1812'de Chapselle, hala çok kusurlu olan ilk kendi kendine yanan kibritleri icat etti, ancak onların yardımıyla çakmaktaşından çok daha hızlı alev üretmek mümkün oldu. Chapselle'in kibritleri, kükürt, berthollet tuzu ve zinober karışımından yapılmış başlıklı tahta çubuklardı (ikincisi, yangın çıkarıcı kütleyi güzel bir kırmızı renge boyamaya hizmet ediyordu).

Güneşli havalarda, böyle bir kibrit bikonveks bir mercek kullanılarak ve diğer durumlarda bir damla konsantre sülfürik asitle temas ettirilerek yakıldı. Bu kibritler çok pahalıydı ve ayrıca kafa tutuştuğunda sülfürik asit püskürtüldüğü ve yanıklara neden olabileceği için tehlikeliydi. Yaygın olarak kullanılmadıkları açıktır.

Hafif sürtünmeyle tutuşan kafalarla yapılan maçlar daha pratik hale gelmeliydi. Ancak kükürt bu amaca uygun değildi. Başka bir yanıcı madde arıyorlardı ve daha sonra 1669 yılında Alman simyacı Brand tarafından keşfedilen beyaz fosfora dikkat ettiler. Fosfor, kükürtten çok daha yanıcıdır, ancak her şey onunla hemen sonuçlanmadı.

İlk başta, fosfor çok çabuk yandığı ve meşaleyi ateşleyecek zamanı olmadığı için kibritleri yakmak zordu. Daha sonra, kükürtün fosfordan tahtaya göre daha hızlı tutuşacağını varsayarak, onu eski bir kükürt kibritinin başına uygulamaya başladılar. Ancak bu maçlar da kötü aydınlatıldı. Fosforu, ısıtıldığında tutuşma için gerekli oksijeni açığa çıkarabilecek maddelerle karıştırmaya başladıktan sonra işler düzelmeye başladı.

Artık fosfor kibritleri için yangın çıkarıcı bir kütle için başarılı bir tarif bulan ilk kişinin kim olduğunu söylemek zor. Görünüşe göre Avusturyalı Irini'ydi. 1833 yılında girişimci Roemer'a eşleştirme yapmak için aşağıdaki yöntemi önerdi:

“Bir miktar sıcak tutkal, tercihen arap zamkı almanız, içine bir parça fosfor atmanız ve tutkalla şişeyi kuvvetlice sallamanız gerekiyor. Sıcak tutkalda şiddetli çalkalama fosforu küçük parçacıklara ayıracaktır. Tutkallara o kadar sıkı yapışırlar ki kalın, beyazımsı bir sıvı oluşur. Daha sonra bu karışıma ince öğütülmüş kurşun peroksit tozu eklemeniz gerekir. Bütün bunlar, düzgün bir kahverengi kütle elde edilene kadar karıştırılır. Öncelikle kükürt, yani uçları kükürtle kaplı kıymıklar hazırlamanız gerekir.

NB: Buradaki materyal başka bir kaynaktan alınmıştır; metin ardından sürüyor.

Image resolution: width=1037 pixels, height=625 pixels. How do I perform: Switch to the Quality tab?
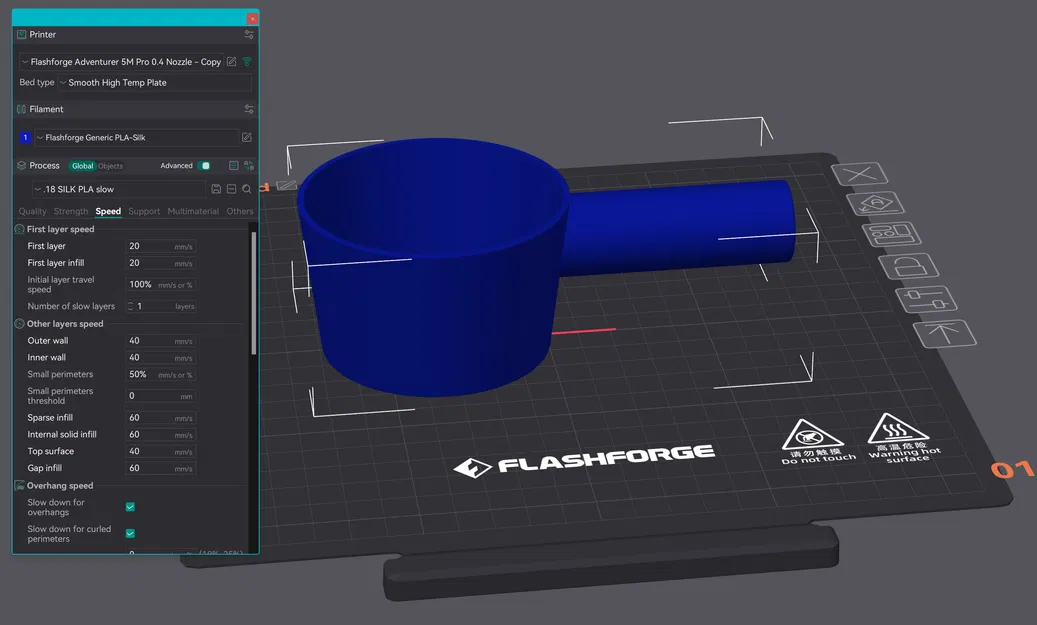(x=32, y=211)
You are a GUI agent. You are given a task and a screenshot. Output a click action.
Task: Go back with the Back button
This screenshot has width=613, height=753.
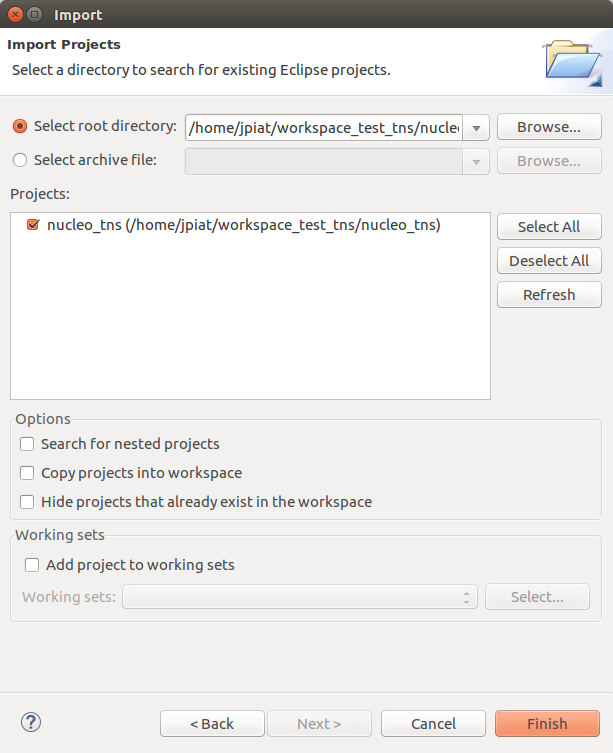pyautogui.click(x=212, y=724)
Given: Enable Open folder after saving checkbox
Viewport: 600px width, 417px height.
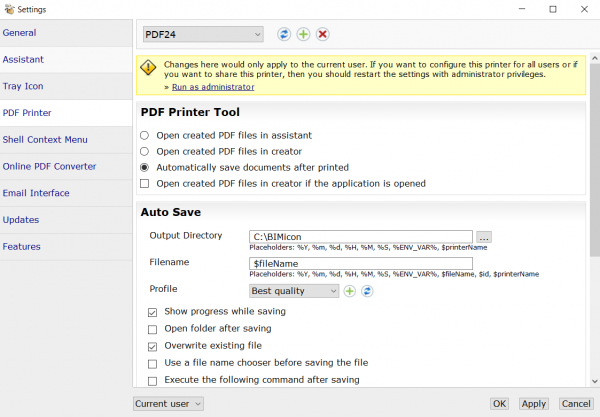Looking at the screenshot, I should [153, 329].
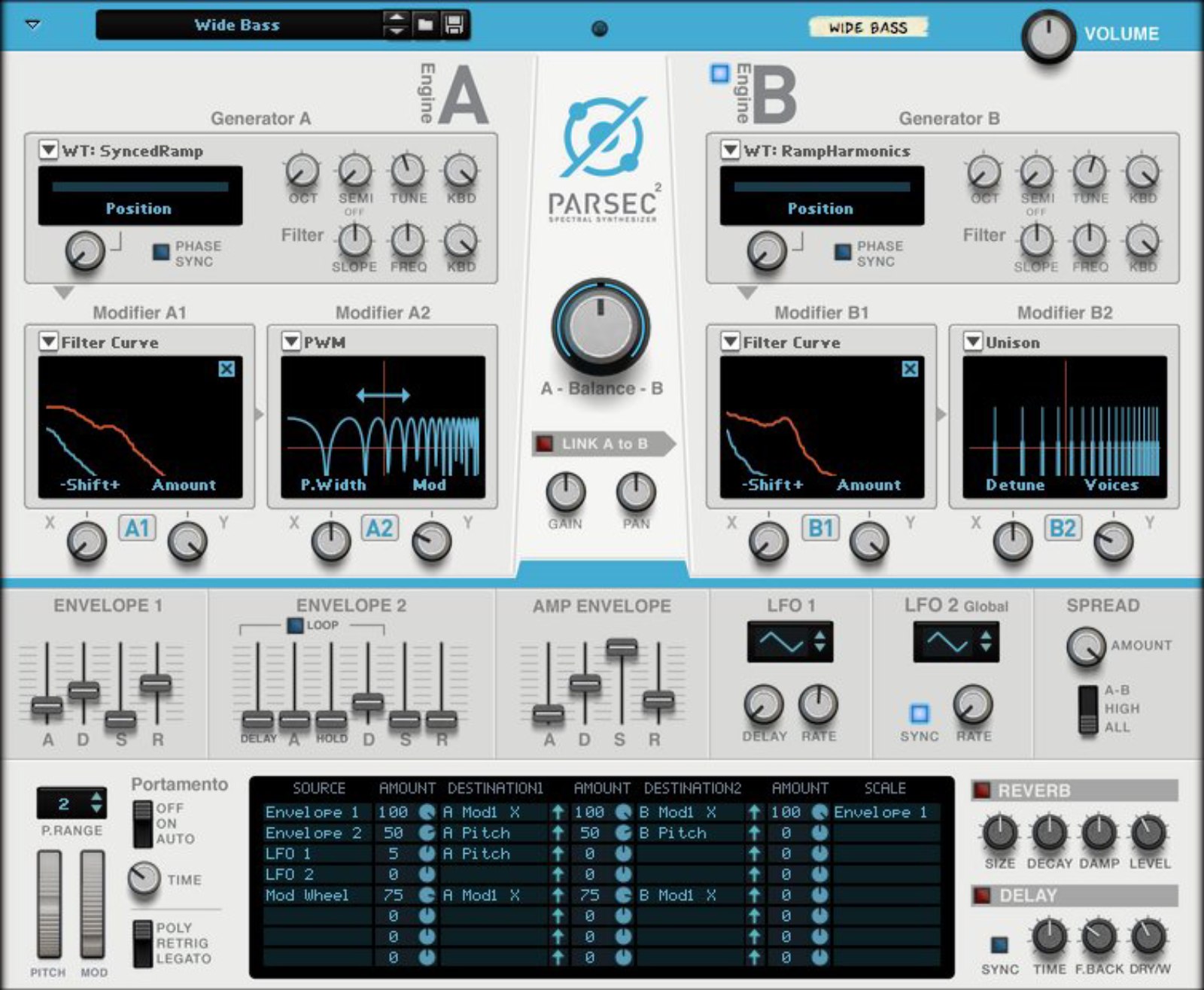Open the patch browser folder icon
The height and width of the screenshot is (990, 1204).
pyautogui.click(x=426, y=23)
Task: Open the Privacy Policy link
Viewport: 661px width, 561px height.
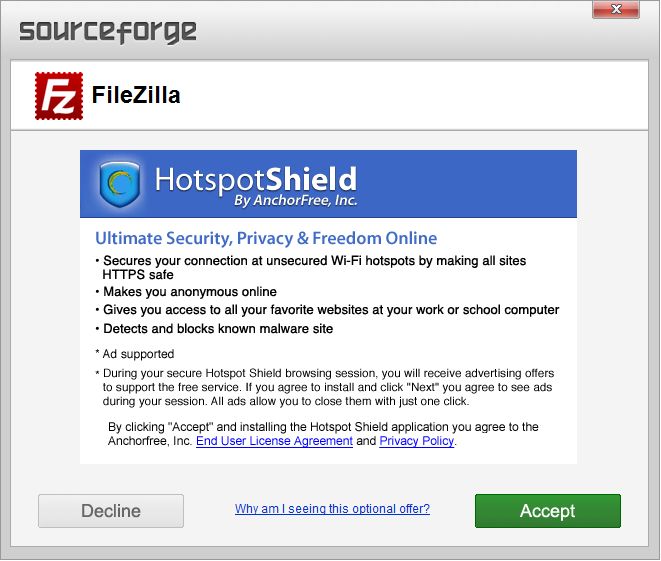Action: tap(416, 441)
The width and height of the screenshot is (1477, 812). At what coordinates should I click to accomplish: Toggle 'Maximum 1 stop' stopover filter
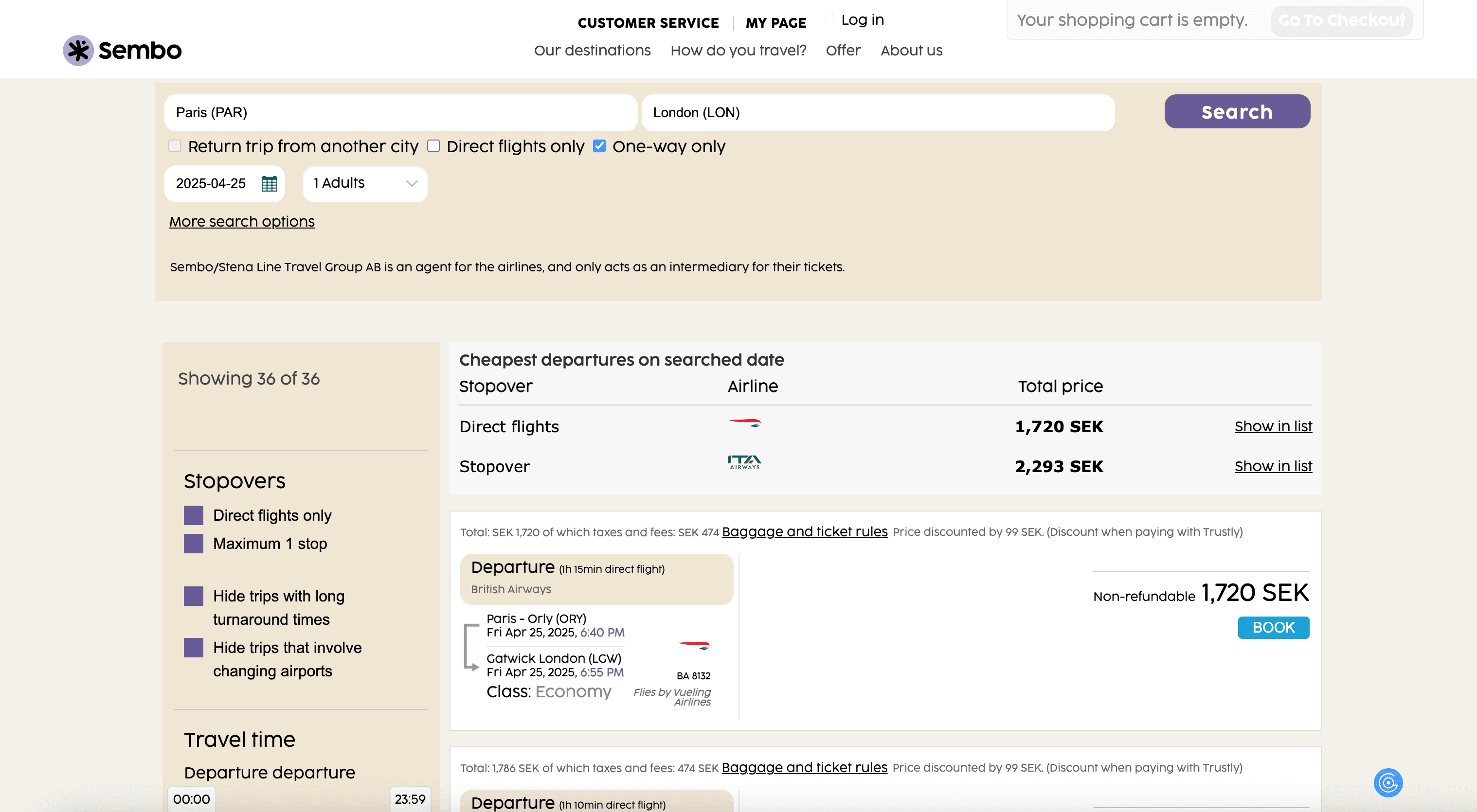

Kükürtün üstüne bir fosfor kütlesi tabakası ile kaplanması gerekir. Bunu yapmak için hazırlanan karışıma kükürt batırılır. Şimdi geriye kalan tek şey onları kurutmak. Maçlar bu şekilde yapılıyor. Çok kolay tutuşurlar. Onları duvara vurmanız yeterli."

Bu açıklama Roemer'in bir kibrit fabrikası açmasını mümkün kıldı. Ancak kibritleri cebinde taşıyıp duvara vurmanın sakıncalı olduğunu anladı ve bunları bir tarafına kaba kağıt yapıştırdıkları (basitçe hazırladılar - batırdılar) kutulara koyma fikrini ortaya attı. tutkalla kaplayıp üzerine kum veya kırılmış cam döktüm).

Böyle bir kağıda (veya herhangi bir pürüzlü yüzeye) vurulduğunda kibrit ateşlendi. Başlangıçta kibritlerin deneme üretimini başlatan Roemer, daha sonra üretimi kırk kat artırdı; ürününe olan talep o kadar büyüktü ki, kibrit üretiminden büyük paralar kazandı. Diğer üreticiler de onun örneğini takip etti ve kısa sürede fosfor kibritleri tüm ülkelerde popüler ve ucuz bir ürün haline geldi.

Yavaş yavaş, birkaç farklı yangın çıkarıcı kütle bileşimi geliştirildi. Zaten Irini'nin açıklamasından, fosfor kibritinin başının, her biri kendi işlevlerini yerine getiren birkaç bileşen içerdiği açıktır. Her şeyden önce ateşleyici rolü oynayan fosfor vardı. İçerisine oksijen salan maddeler karıştırıldı.

Oldukça tehlikeli olan bertholet tuzunun yanı sıra manganez peroksit veya kırmızı kurşun da bu rolde kullanılabilirdi ve daha pahalı kibritlerde genellikle en uygun malzeme olan kurşun peroksit kullanılabilirdi. Daha az yanıcı maddeler bir fosfor tabakasının altına yerleştirildi ve alevi ateşleyiciden tahta bir kıymığa aktardı. Kükürt, stearin veya parafin olabilir. Reaksiyonun çok hızlı ilerlememesini ve ahşabın yanma sıcaklığına kadar ısınması için zamana sahip olmasını sağlamak için, pomza veya cam tozu gibi nötr maddeler eklendi. Son olarak, diğer tüm bileşenleri birleştirmek için kütleye yapıştırıcı karıştırıldı.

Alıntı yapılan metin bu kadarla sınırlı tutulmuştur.